Goal of the exercise ▸ Go through the lines below and copy each one that holds the string "computer".

Stored data entries
****************************************

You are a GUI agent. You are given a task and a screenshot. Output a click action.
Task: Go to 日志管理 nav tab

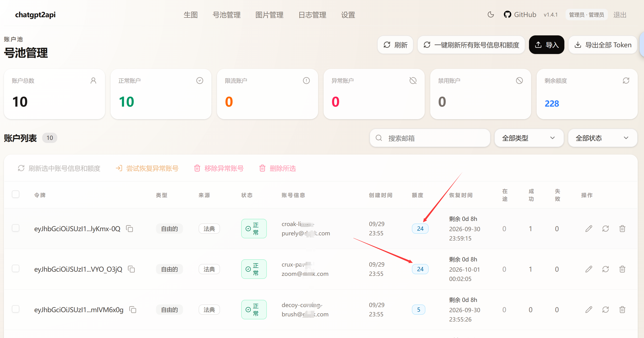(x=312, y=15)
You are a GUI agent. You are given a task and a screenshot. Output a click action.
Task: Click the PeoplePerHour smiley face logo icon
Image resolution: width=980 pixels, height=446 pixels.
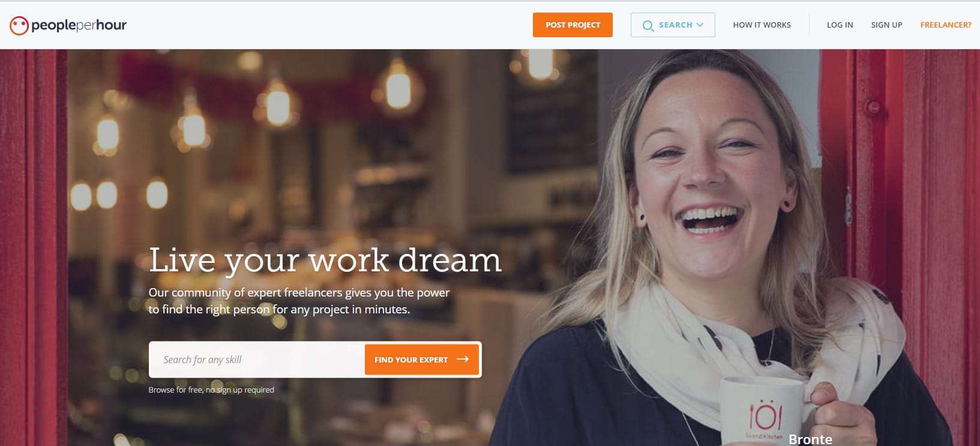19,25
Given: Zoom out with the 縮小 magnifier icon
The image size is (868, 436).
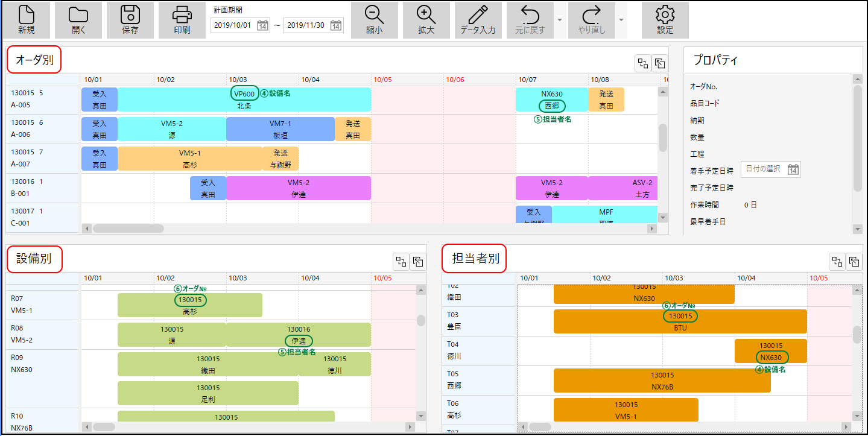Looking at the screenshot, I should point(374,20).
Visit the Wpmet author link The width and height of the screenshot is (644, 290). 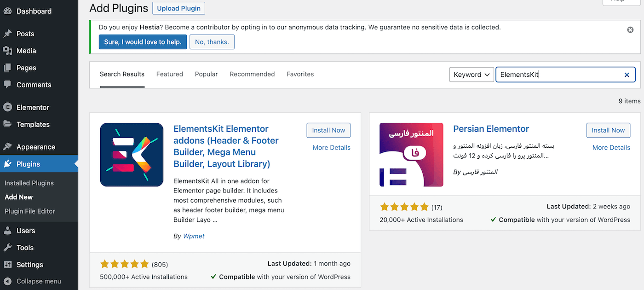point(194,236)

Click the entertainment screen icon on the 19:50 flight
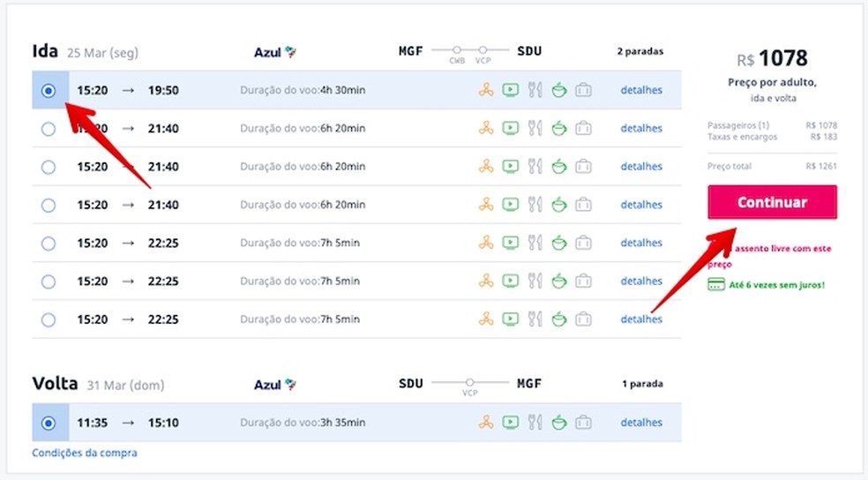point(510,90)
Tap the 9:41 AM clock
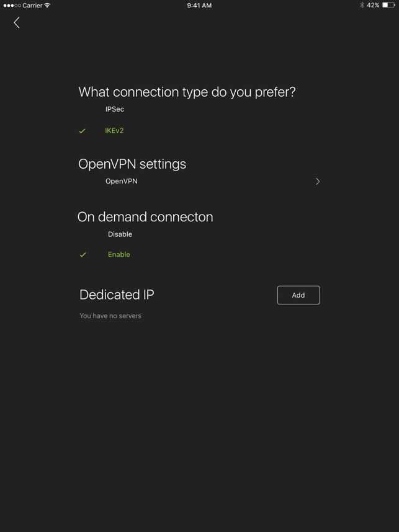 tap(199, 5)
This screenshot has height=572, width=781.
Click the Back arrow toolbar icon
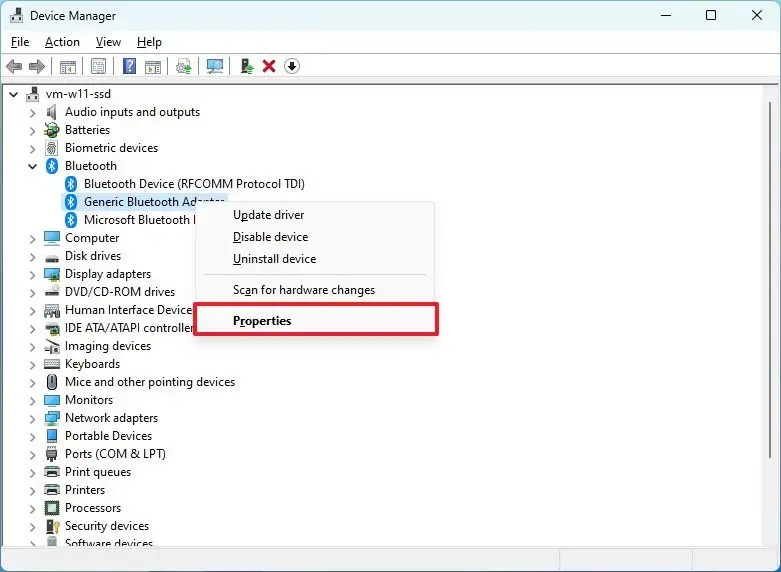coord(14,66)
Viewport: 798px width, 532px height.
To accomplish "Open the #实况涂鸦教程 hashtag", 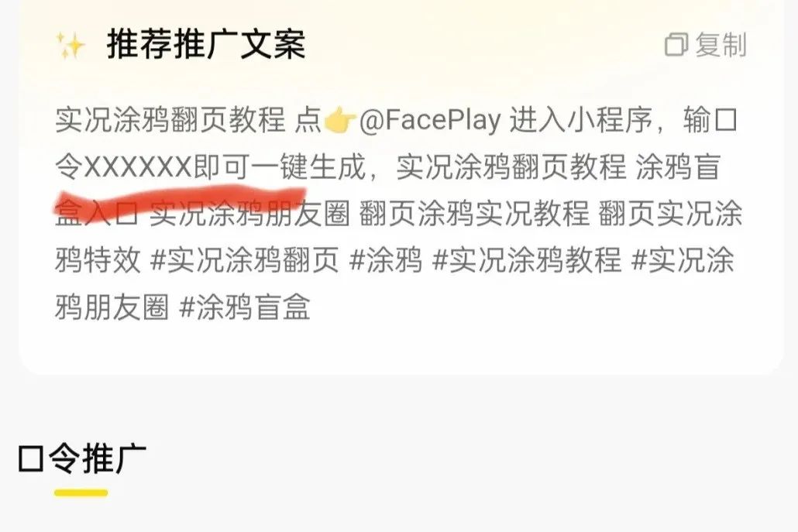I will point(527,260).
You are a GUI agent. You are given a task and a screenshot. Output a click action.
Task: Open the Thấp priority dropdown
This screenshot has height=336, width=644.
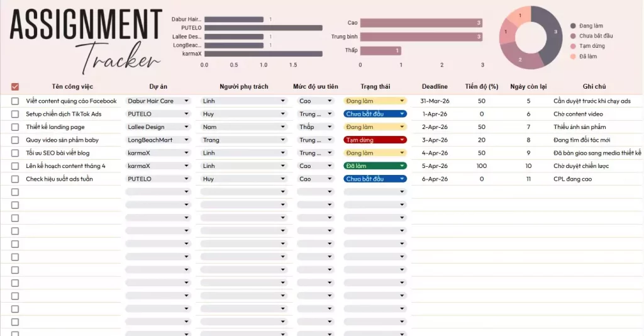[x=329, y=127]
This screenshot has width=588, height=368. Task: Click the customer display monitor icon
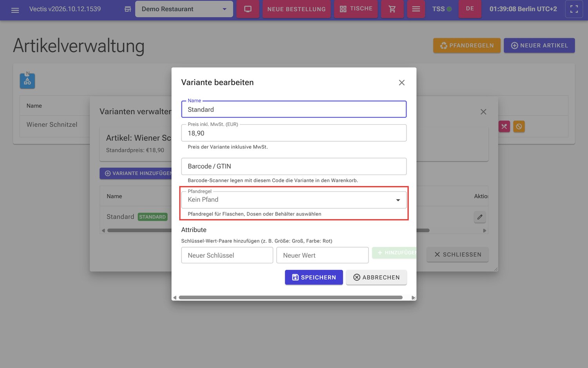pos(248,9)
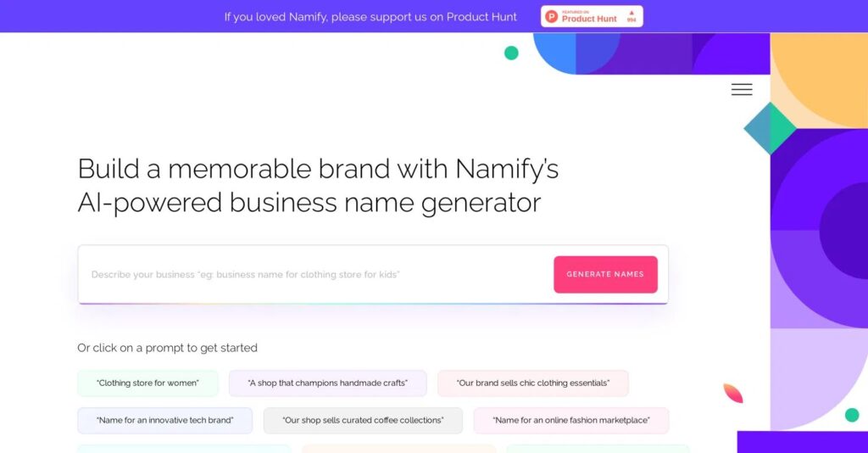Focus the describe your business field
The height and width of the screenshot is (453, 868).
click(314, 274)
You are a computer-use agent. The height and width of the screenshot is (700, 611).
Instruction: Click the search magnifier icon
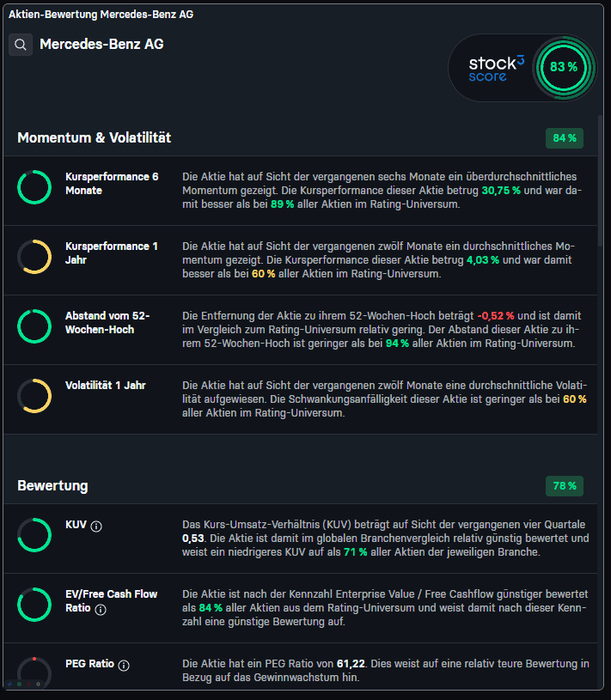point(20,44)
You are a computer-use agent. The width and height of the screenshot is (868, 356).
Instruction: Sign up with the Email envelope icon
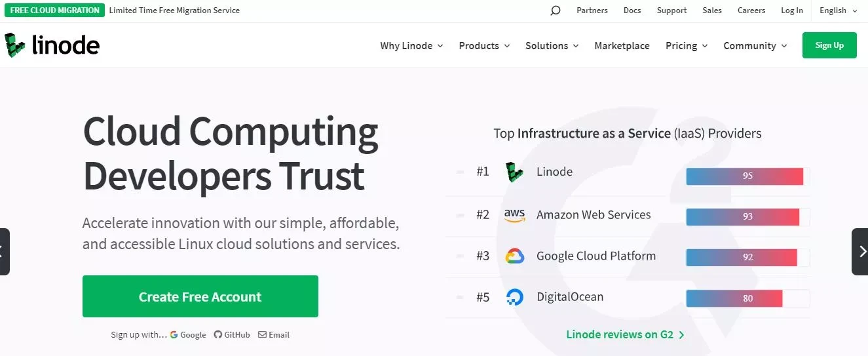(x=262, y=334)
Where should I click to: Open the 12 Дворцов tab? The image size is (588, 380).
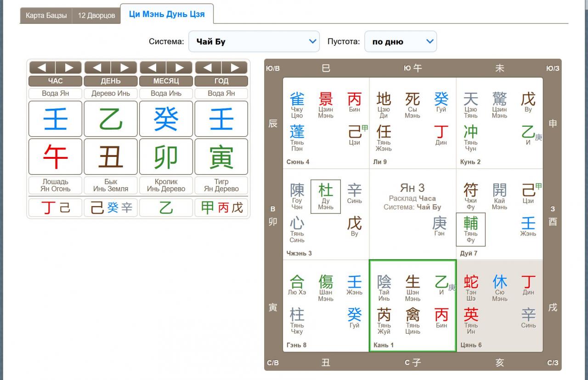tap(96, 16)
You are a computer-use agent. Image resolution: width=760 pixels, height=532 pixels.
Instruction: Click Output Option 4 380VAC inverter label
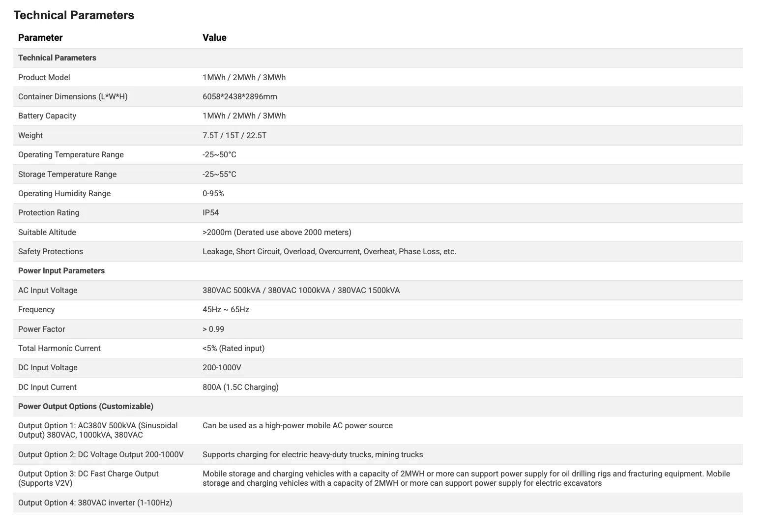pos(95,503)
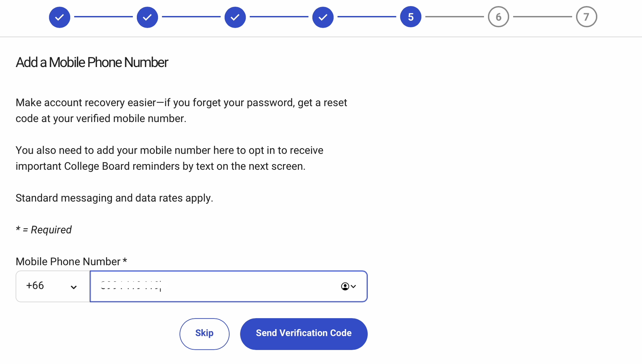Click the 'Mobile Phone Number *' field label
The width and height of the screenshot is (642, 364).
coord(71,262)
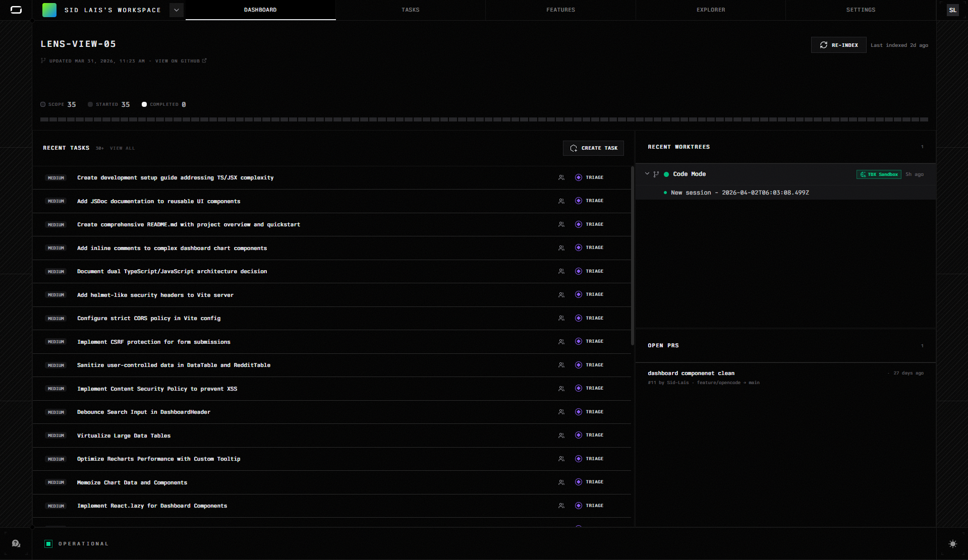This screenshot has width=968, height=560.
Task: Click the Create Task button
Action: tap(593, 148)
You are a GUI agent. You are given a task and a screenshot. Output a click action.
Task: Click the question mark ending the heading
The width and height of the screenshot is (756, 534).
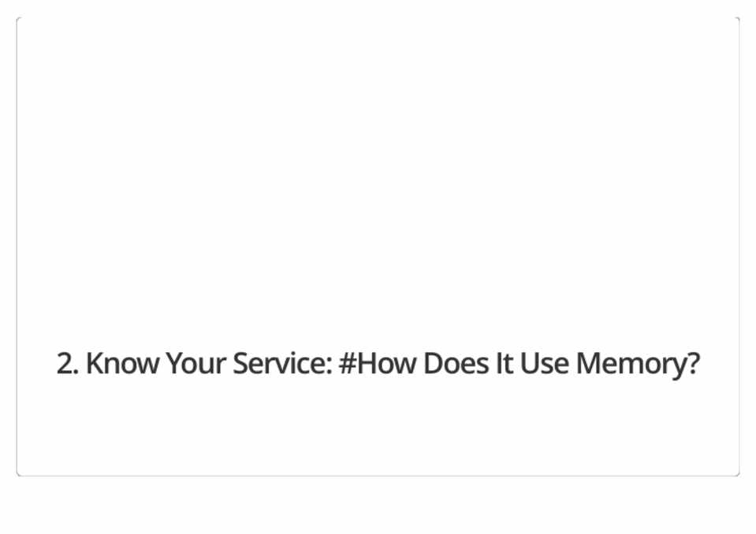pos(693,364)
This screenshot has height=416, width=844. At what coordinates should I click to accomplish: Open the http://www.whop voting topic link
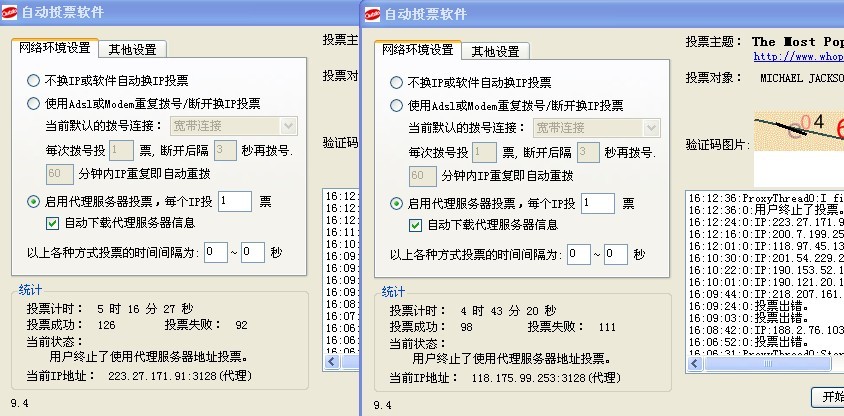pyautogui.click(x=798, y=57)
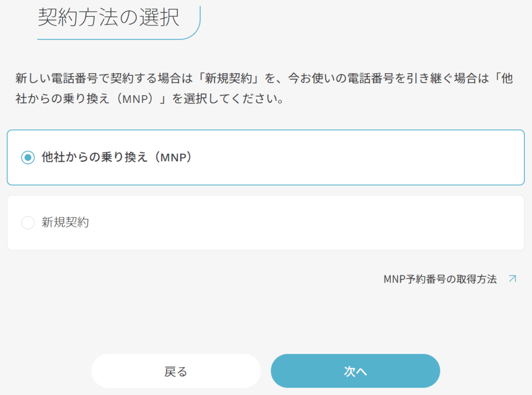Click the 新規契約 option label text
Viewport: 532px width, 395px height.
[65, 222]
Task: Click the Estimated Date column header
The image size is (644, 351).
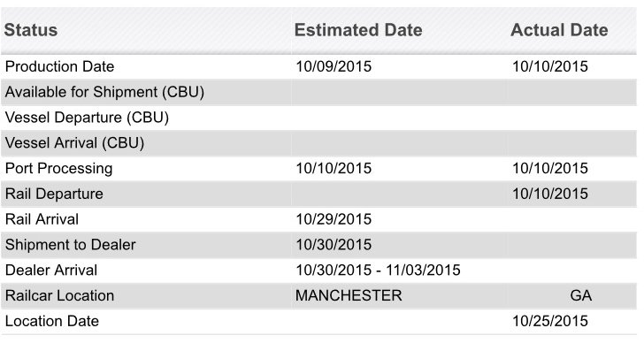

****************************************

Answer to the problem ▸
You are a computer-use agent. The height and width of the screenshot is (700, 611).
You are a computer-use agent. The width and height of the screenshot is (868, 356).
You are a computer-use agent. Image resolution: width=760 pixels, height=532 pixels.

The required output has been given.